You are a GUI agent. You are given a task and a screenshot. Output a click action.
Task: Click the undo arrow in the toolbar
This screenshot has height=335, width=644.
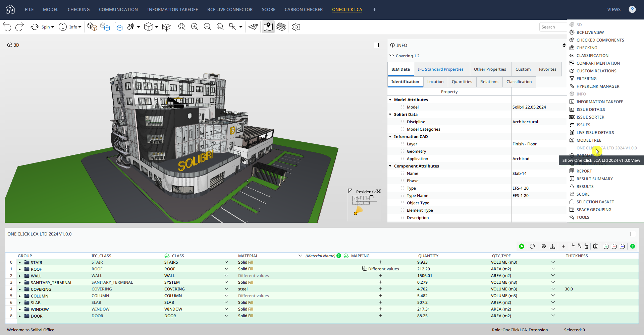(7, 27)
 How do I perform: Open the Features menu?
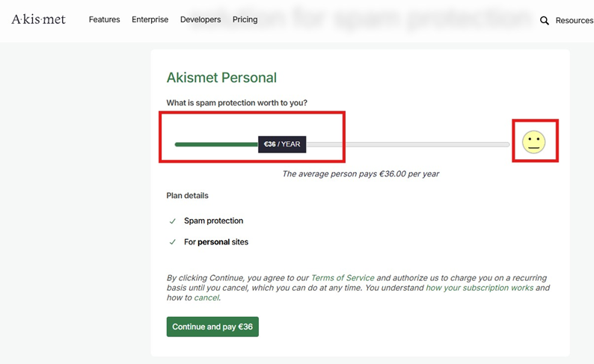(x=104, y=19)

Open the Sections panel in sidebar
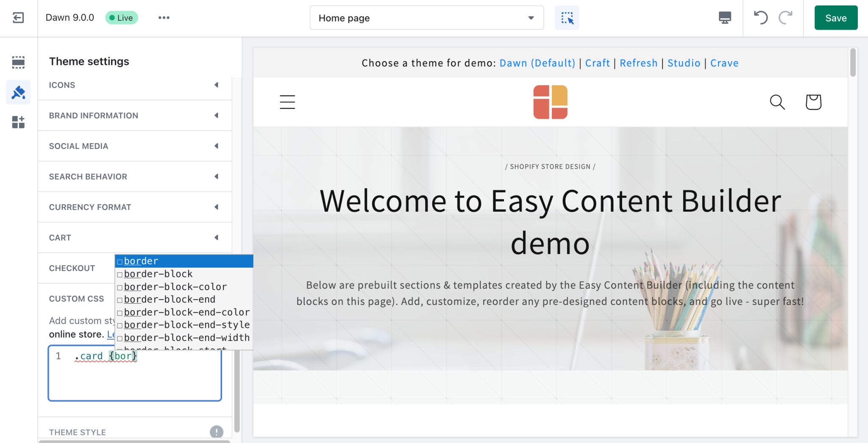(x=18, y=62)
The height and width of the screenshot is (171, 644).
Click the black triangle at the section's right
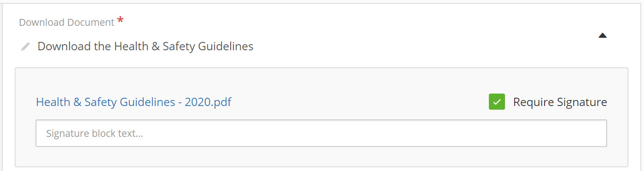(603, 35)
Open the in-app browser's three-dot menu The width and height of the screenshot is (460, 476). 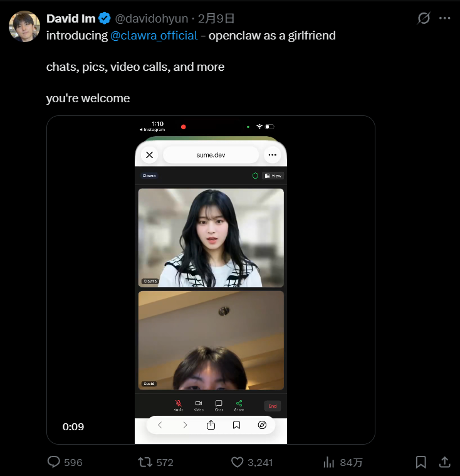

* * *

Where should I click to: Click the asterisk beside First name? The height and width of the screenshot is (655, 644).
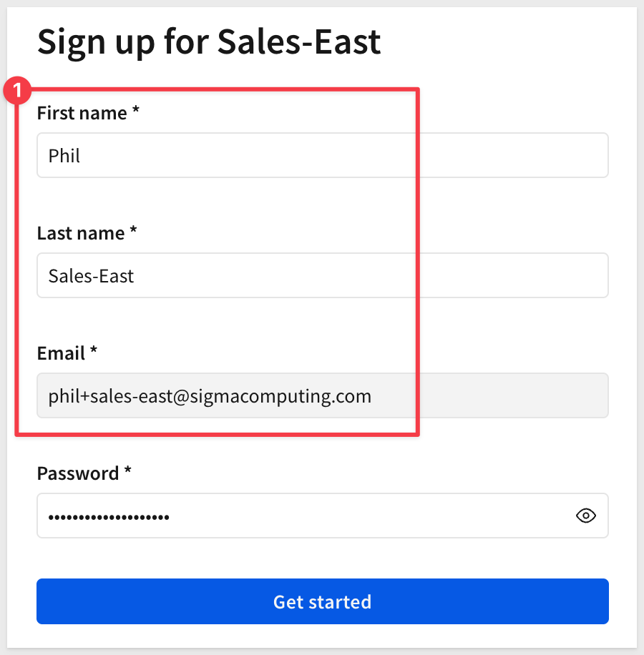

--

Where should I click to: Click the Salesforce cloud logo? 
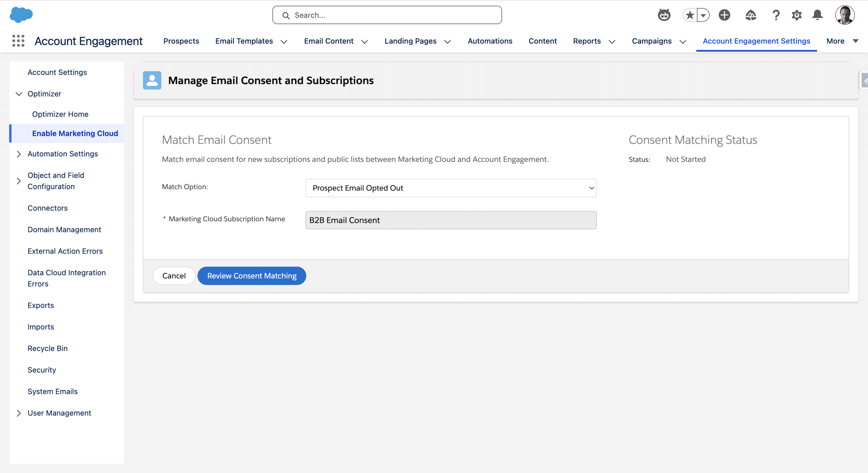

→ Task to complete
Count the lines above that contain the string "should". Reply with the number alone.

→ Output
2